13 de marzo de 2011

Perspectivas de narración

Manu,
hago una corta aparición para contarle que todo va bien. Desde que me fui de la ciudad me he puesto a escribir juicioso. En esas, y he ahí el motivo de este correo, me puse pensar en las variedad de formas que puede tomar la narración. Son muchas las posibilidades a la hora de definir la forma de las descripciones. La perspectiva y la manera de narrar. Pensando en una serie de ejemplos, me ponía a pensar en el amor, en los cuentos y en la mala poesía. Siempre con la misma característica: una narración subjetiva que, o es alegre si el protagonista se está tirando a la chica, o triste si es otro el que le hace la vuelta. Reflexionando sobre eso, se me ocurrió que uno podría hacer el intento de contar el otro lado de la historia. Sí, ella se va, y con otro, pero se va a ser feliz. Por qué no contar esa idea? No ponerse en los zapatos de la tristeza del perdedor, sino, desde ahí, saltar a contar la historia que tuvo final feliz. Salvar esa figura de el otro, tan maltratada por la literatura de despecho. Tal vez así uno vea esa historia de amor, esa que si se la contara un amigo, uno sonreiría.

Qué le parece? Muy largo el carretazo? En todo caso, espero que sea entendible. Sabe? Pienso esto podría servir para eliminar los atisbos de rencor y odio. Incluso, en el mejor de los casos, los de tristeza. Poder entender el curso de las cosas. No romper lazos. Usted sabe, manu, muchas veces el perdedor y el ganador se conocen.

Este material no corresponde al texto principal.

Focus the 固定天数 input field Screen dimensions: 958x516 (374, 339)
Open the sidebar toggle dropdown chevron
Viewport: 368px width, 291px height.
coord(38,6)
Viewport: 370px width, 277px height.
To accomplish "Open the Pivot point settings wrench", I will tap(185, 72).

Me despido por ahora. Espero que todo (en serio, todo), esté muy bien.

Lo abrazo fuerte.

Saludos a Paola.
(muy terrible si le confieso que en algunas ocasiones aún pienso en ella?)

1 comentario:

  1. Ésta me gustó mucho también, muy bacana.

    Yo casi siempre trato de ver la historia desde las dos perspectivas. Cuando pierdo, me acuerdo de las veces que he estado en el otro lado y ienso: no debo darle más trascendencia de la que tiene,esta es la otra cara de la moneda. Otro día me voy a ganar algo mejor.